>> start ENTRIES

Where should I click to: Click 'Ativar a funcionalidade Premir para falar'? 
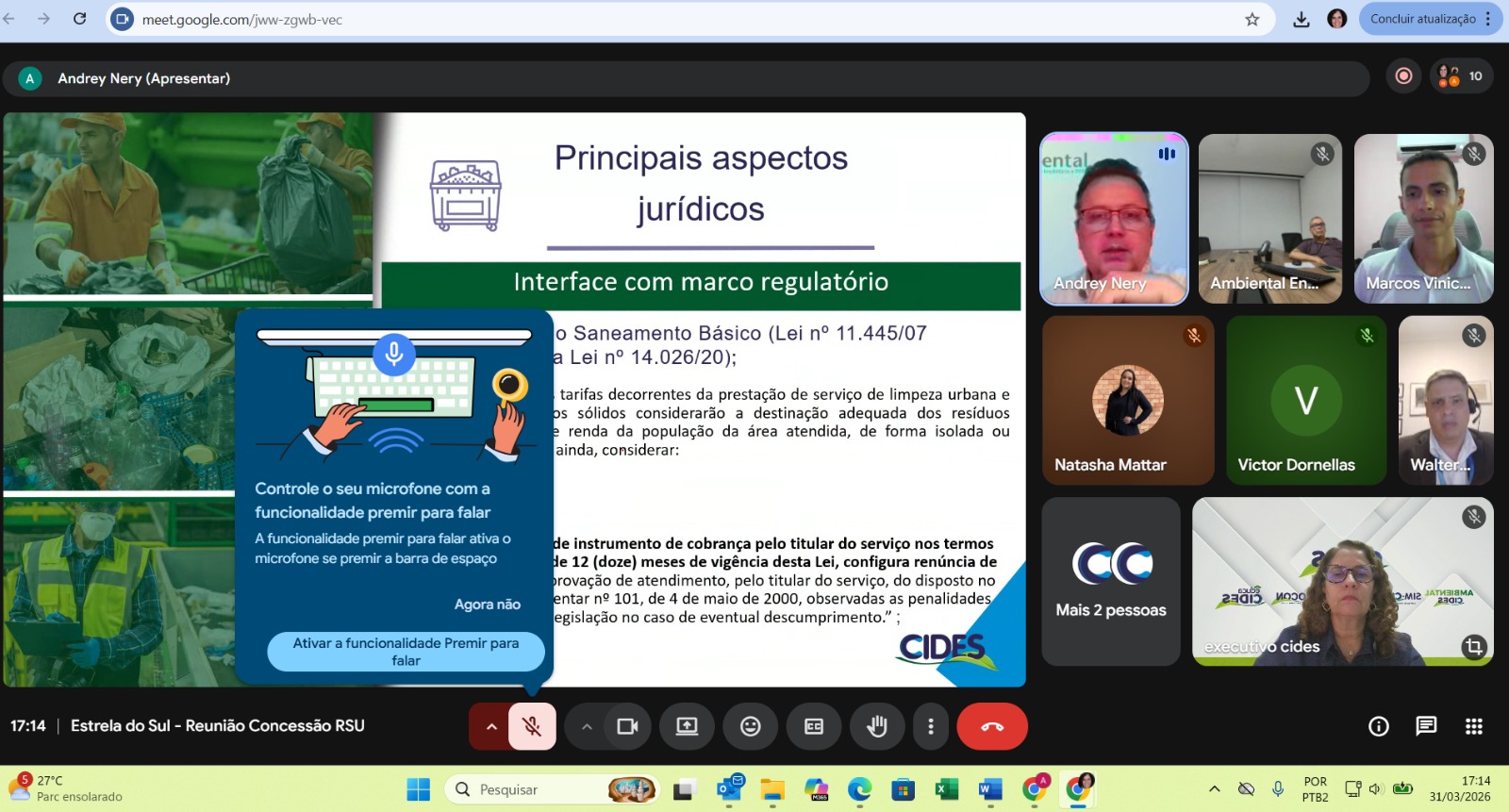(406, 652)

>> end ENTRIES
>> start ENTRIES

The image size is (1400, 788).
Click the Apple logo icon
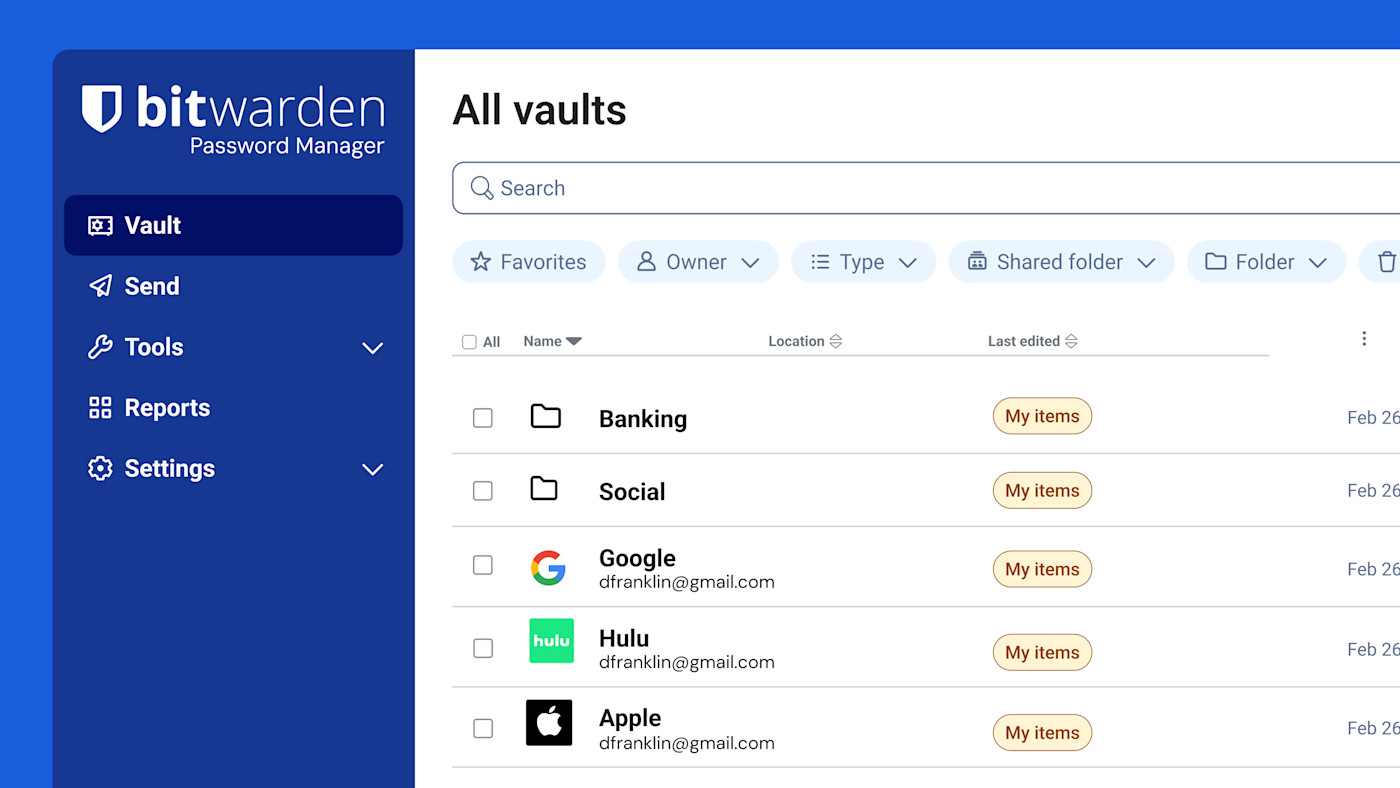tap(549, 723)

>> end ENTRIES

# PROBLEM TO WORK ON
Pick out every line of the records that contains the word "Click", and copy each one.

# WRITTEN ANSWER
Where should I click to: Click 'Ativar a funcionalidade Premir para falar'? 
Click the Apple logo icon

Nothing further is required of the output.